Oh, it is much worse than that. Mine came with an Ooznest name plate.
 
Rgand said:
swarfrat said:
Yeah, I saw alibaba's communication rating for that seller. 65% Congrats on making the 35%. The other issue I have with Bulkman, is they actually use Ooznest photographs and stuff, and it's visible in their photographs, when they're clearly just another Chinese seller selling an open design with no relation to the Ooznest folks.
Thanks, that explains a lot. When the time comes, I'll look into the Ooznest stuff.
The openbuilds stuff I've bought has also been really good. You can put together a really nice C-beam setup from their stuff, too.
 
Slotting frets with the wrong bit. This takes forever. I think the right bits can be had from precisebits.com. Also amazon seems to have a 0.023" kodiak cutting tools bit and a similar cobra carbide bit. The kodiak one is $8 more and has 2 more flutes. Think I'll order that.

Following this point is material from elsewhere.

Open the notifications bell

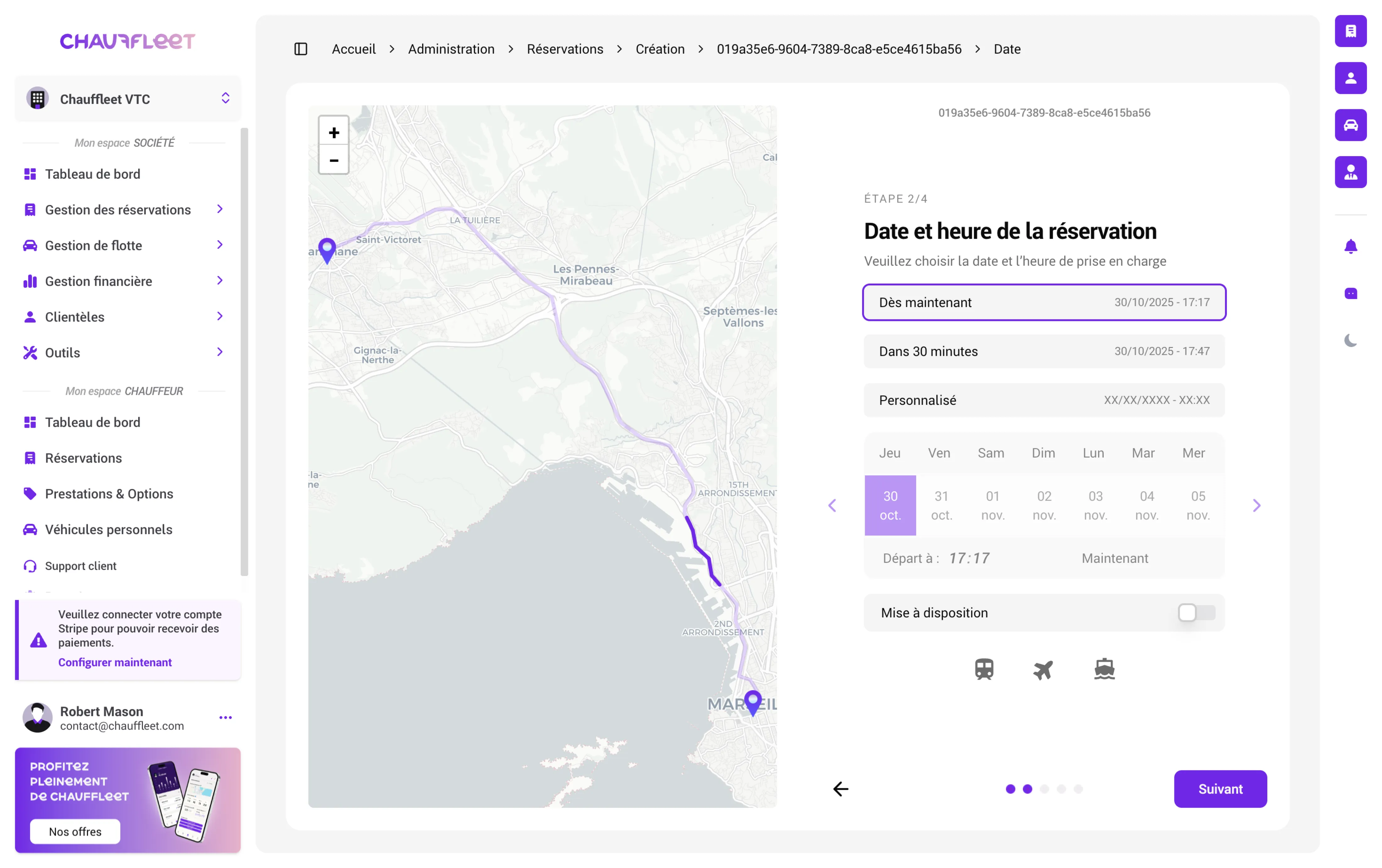[x=1351, y=247]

Anything that lets me crank up the speed to .25mm or 100mm/minutes or both would be great.

Cheap collets are proving a problem. Check your runout for each of them.

[youtube]https://youtu.be/vbtkBT79Tu0[/youtube]

Not going to be able to do the radius on the machine. An error in my 3d drawing hosed me. Also I can't get anything to do tool changes right.
 
another project, but i think a saw head would be better than trying to mill fret slots.Or maybe score them with a pointy bit and cut by hand. (That actually would seem the most practical.)
 
Um, maybe. But milling works pretty good by all accounts. Just takes a long time if you have the wrong bits.